The problem you reference is known as SQL injection.
As such the code
$passw= $_POST['passw'];
is safe, but it al depends on what you do next with that $passw variable as it now contains unfiltered input.
If you filter it and/or escape it properly for your context -if you send it to a database at all - then it's OK.
So if you first look up the user in your database and get the hashed password and salt from there end then calculate the the hash of the salt combined with the password the user sent you, you're more than likely OK, allowing any character at all in the password (and even nearly any length).
If you however have a database and you look up if the password equals the one in the database and let SQL handle it all for you and you do not use prepared statements and use no escaping then yes: its going to be vulnerable.
Essentially:
- you need to filter input for things you do not want.
- if you use the obsolete mysql interface (and hence cannot use prepared statements) or even if you use mysqli and mix commands and data into one sql statement: then you need to properly escape the input.

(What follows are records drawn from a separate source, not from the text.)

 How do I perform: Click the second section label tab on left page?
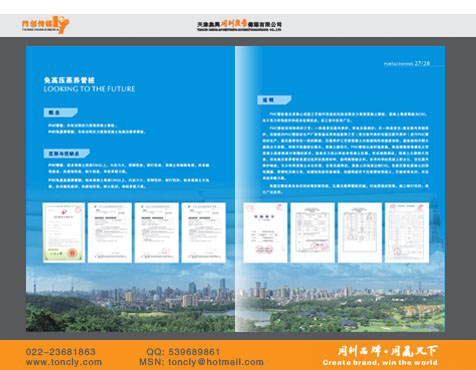tap(66, 153)
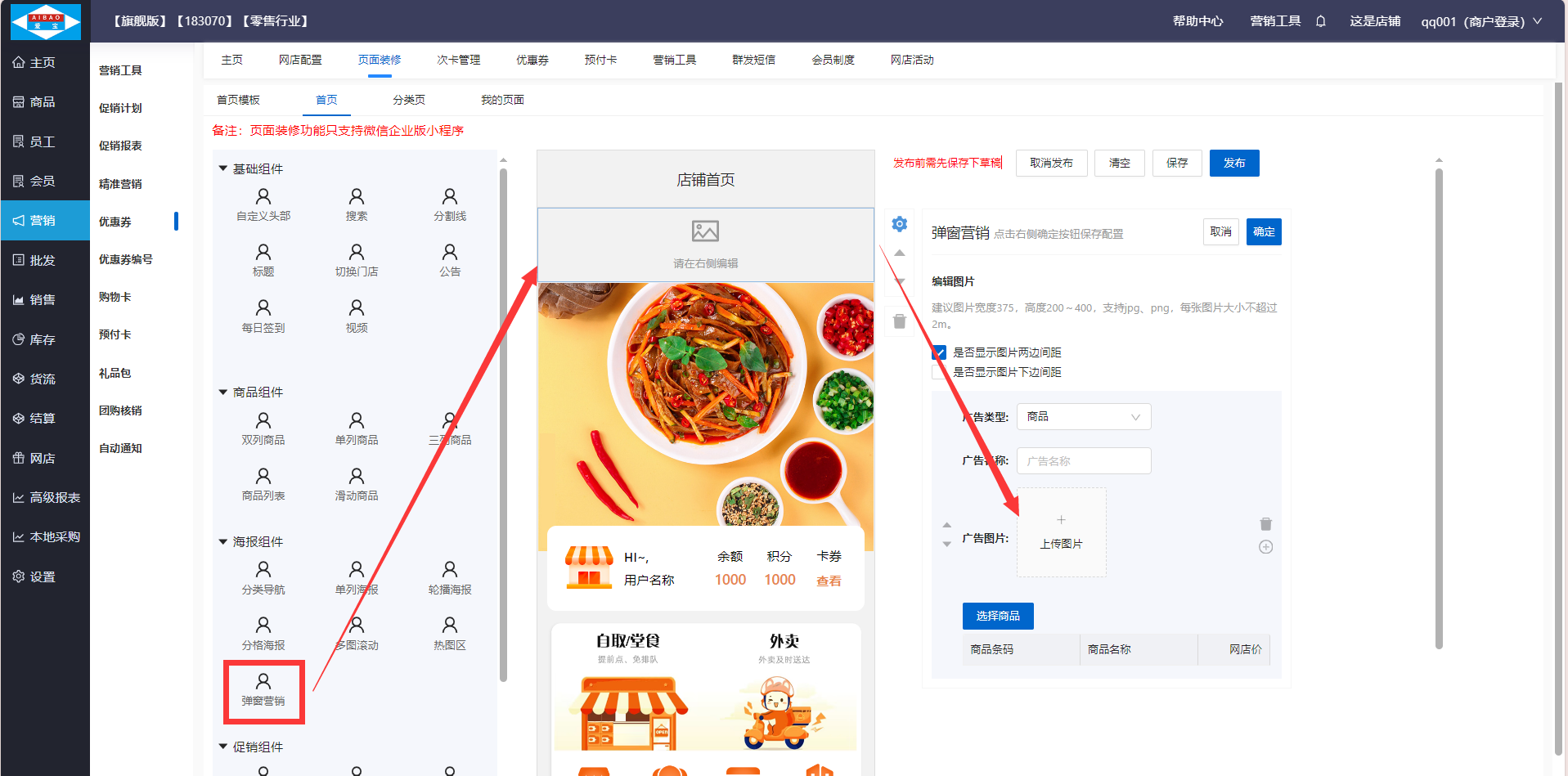Image resolution: width=1568 pixels, height=776 pixels.
Task: Click the blue 发布 button
Action: pos(1234,163)
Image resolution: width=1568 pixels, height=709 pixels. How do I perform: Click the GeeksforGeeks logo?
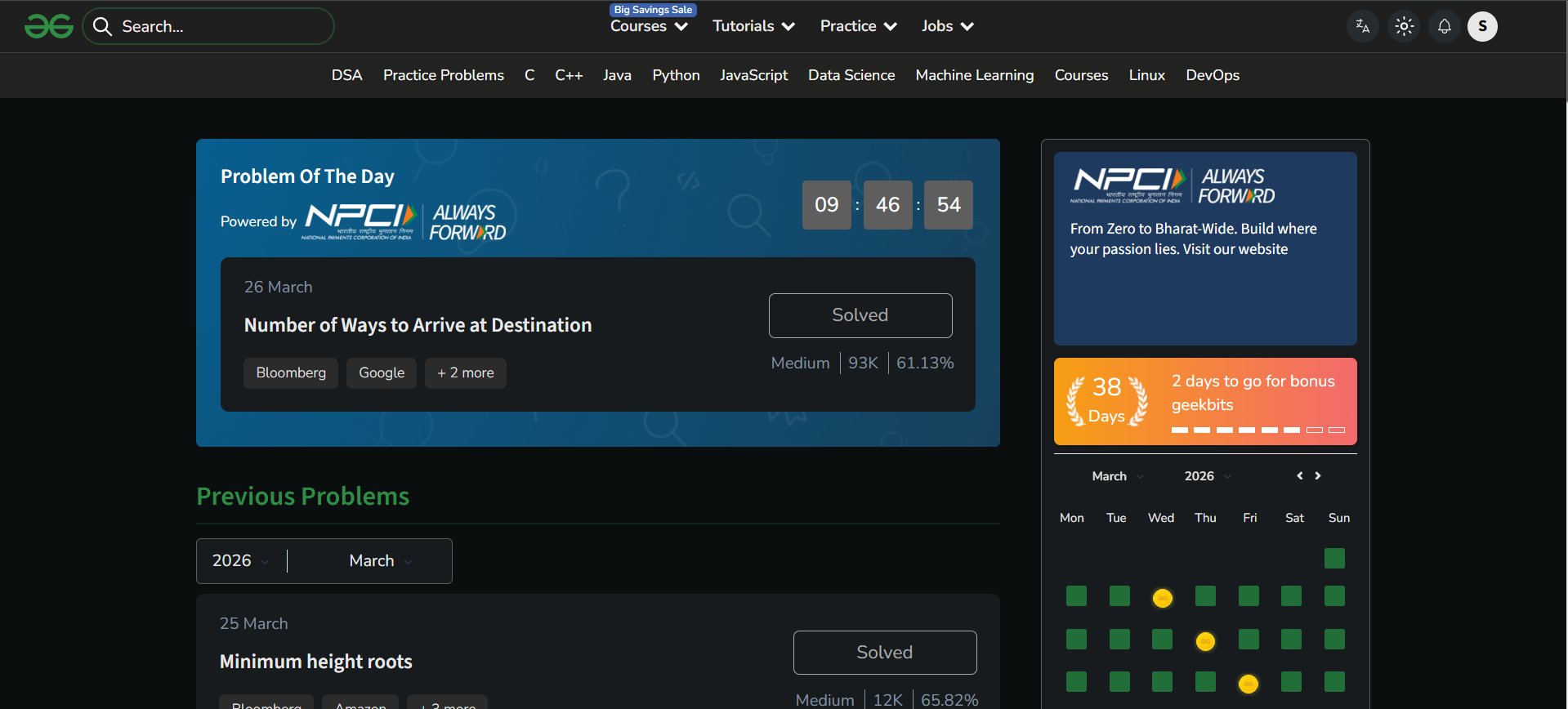[x=49, y=27]
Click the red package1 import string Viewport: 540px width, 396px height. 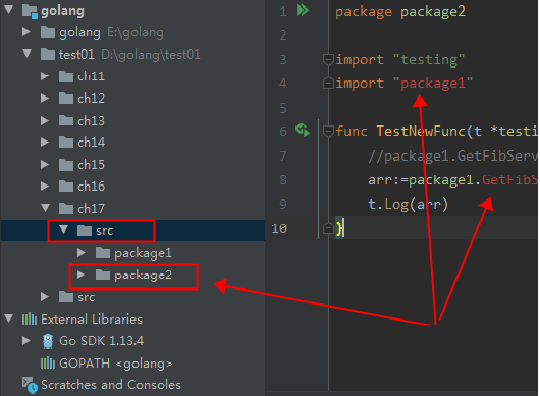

- It's your job to do input filtering on any data coming from the browser. The best method is to consider it tainted till you know it is OK.
Eg.: if you expect an integer between 0 and 10, you need to be sure you're getting a number, it's in the range, it's not negative, it's indeed an integer etc.
There's 2 stategies: whitelisting and blacklisting.
whitelisting is more secure: you know all allowed inputs and match the input with what is allowed: once that done: you're sure.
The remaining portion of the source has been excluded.